Mrs. A. C. Newell, who represented Mrs. Duniway at the conference Saturday, was present at the meeting yesterday, and while she agreed that Mrs. Duniway believed the call for the central committee had come from the wrong quarter, she was satisfied with the result and had agreed to appoint the delegation of three to represent the state league in the committee. Despite statements from others that any ill judgment in issuing the call should be overlooked and the plan ratified, Dr. Equi insisted that the Committees should not be recognized, “If Mrs. Duniway agreed, she agreed under stress,” she said, “and it isn’t the right thing to do.”
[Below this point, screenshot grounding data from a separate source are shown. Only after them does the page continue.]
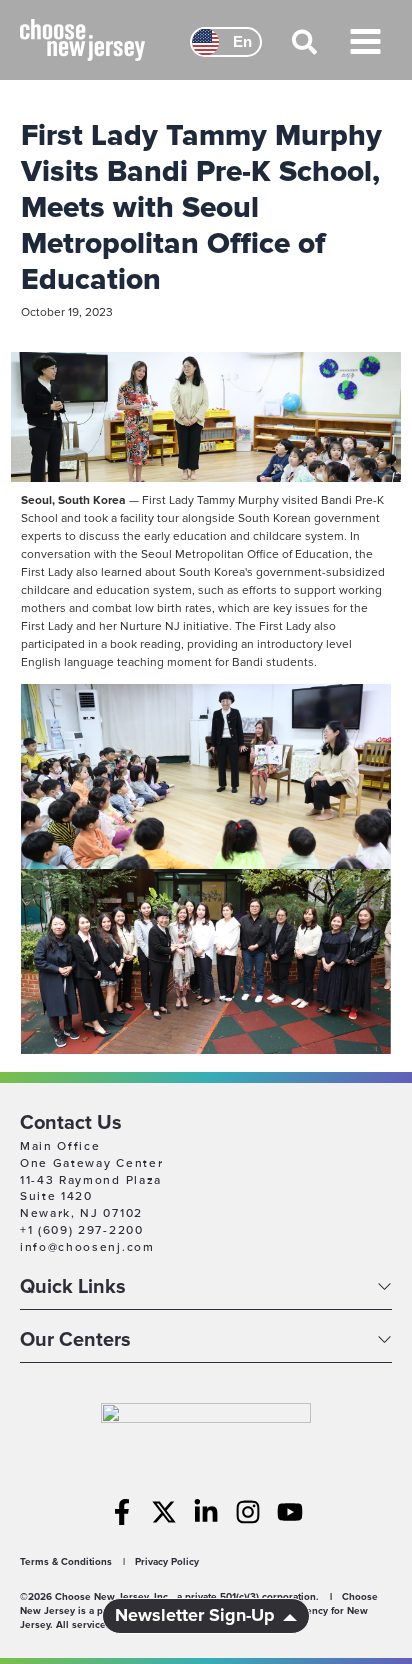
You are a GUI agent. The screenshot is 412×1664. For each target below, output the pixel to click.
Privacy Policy (167, 1562)
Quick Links (73, 1288)
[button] (305, 51)
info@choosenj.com (87, 1247)
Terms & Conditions (66, 1562)
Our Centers (75, 1341)
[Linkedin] (206, 1512)
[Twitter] (164, 1512)
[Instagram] (248, 1512)
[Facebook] (122, 1512)
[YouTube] (290, 1512)
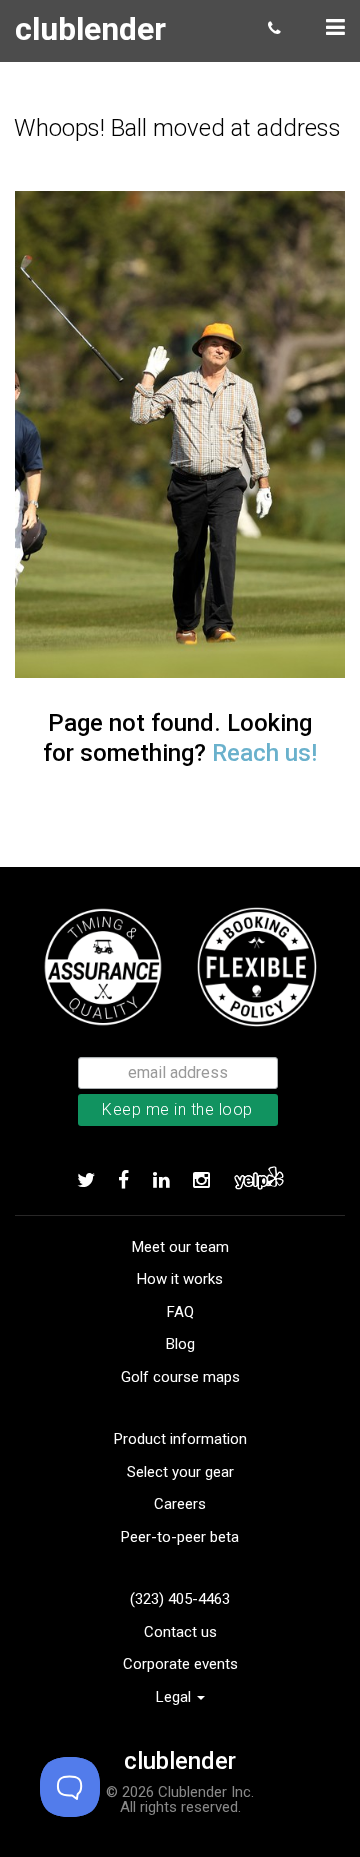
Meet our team (180, 1247)
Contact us (180, 1632)
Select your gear (180, 1472)
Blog (180, 1344)
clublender (90, 29)
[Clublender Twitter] (86, 1180)
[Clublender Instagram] (201, 1180)
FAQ (180, 1312)
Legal (175, 1697)
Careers (180, 1504)
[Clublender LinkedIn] (161, 1180)
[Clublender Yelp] (259, 1180)
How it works (180, 1279)
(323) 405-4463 (180, 1599)
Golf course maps (180, 1377)
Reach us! (264, 753)
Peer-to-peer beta (180, 1537)
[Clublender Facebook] (123, 1180)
Mrs. M. L. T. Hidden, president of the State Women’s Press Club, argued for recognition of the committee. “Consider that you, as organizations, have the right to act,” she said, “You are exercising your own independent rights, and would do so whether the call had come from the old state organization or the forum, so don’t let us wrangle over that little point. After all there is no necessity for the call to have come from Mrs. Duniway or from any other quarter so long as it was issued.”

After the motion was made to send a delegation to represent the association on the committee, it was decided to send a committee of three to represent the association at the conference meeting next Saturday only, that the committee might not be altogether ignored, pending further action. Dr. Equi, Miss Emma Wold and Mrs. C. Edward Grelle were appointed for this purpose.